“His mother gave him a new pair of socks, a puffin to eat on the voyage and a kiss on the cheek. ‘God will keep you safe, Quilliam.’ ... It was a blade-sharp August day, the sea burned black by the sun’s brightness. And no, there were no omens hinting at trouble ahead. Horta people notice such things.”
I’m Betty Martin with "Martin’s Must Reads" and those are some lines from the first few pages of Geraldine McCaughrean’s historical novel Where the World Ends. Based on a real event, the story takes place in 1727 in St. Kilda, a cluster of islands and sea stacs, the most remote in the British Isles. A sea stac is a large outcrop of rock rising sheer-sided out of the sea.
Nine boys and three men leave that August morning by boat for the Warrior Stac to hunt gannets for their feathers, oil and meat. This harvest will feed their village for the year and provide enough extras to sell to pay the government taxes. Their most prized possessions are their ropes that help them rappel to nests and their woolen caps that keep their heads warm and dry.

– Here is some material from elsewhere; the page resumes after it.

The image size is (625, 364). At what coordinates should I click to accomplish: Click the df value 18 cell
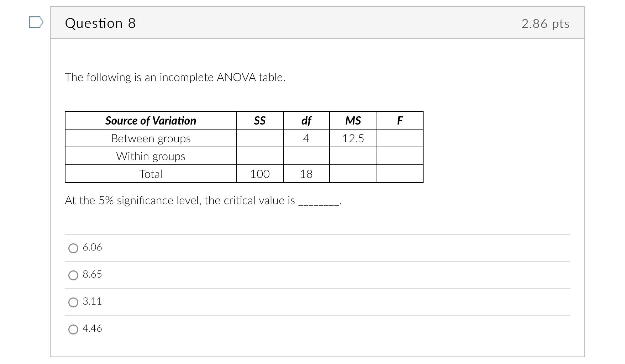click(306, 174)
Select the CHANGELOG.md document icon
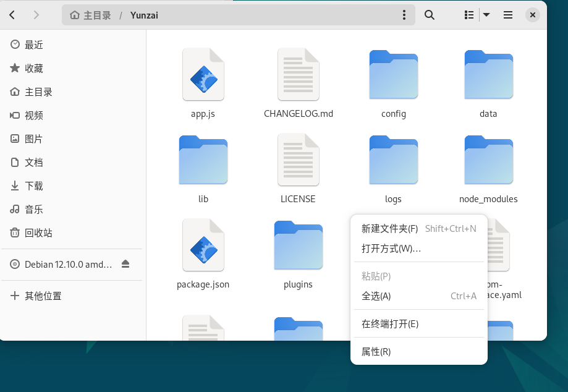 pyautogui.click(x=298, y=75)
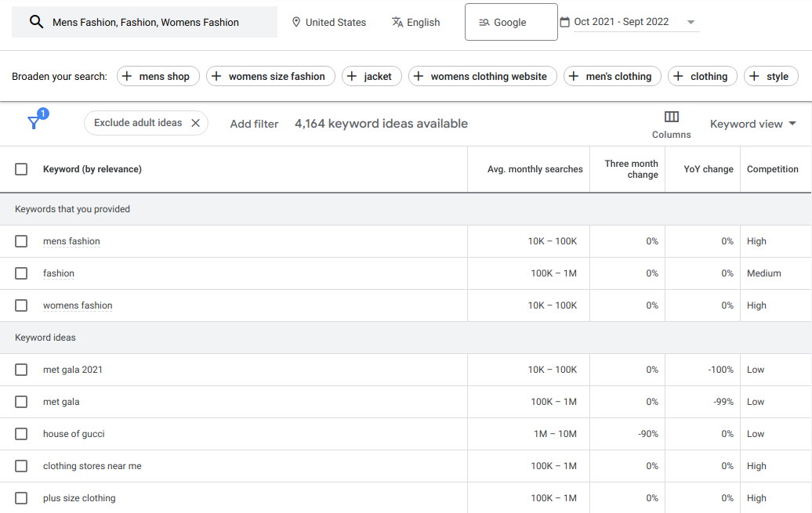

What should have been four weeks away from home turns into nine months. Marooned on this rock island, or stac, the boys and men work to keep themselves fed, warm and sane and to understand why no one has come back for them. McCaughrean fully develops each character, making the teen Quilliam the hero of the story, rescuing both boy and man and finding ways to keep them all sane while they wait for rescue or to die.
If you’re looking for a unique story of survival, then you must read Where the World Ends by Geraldine McCaughrean.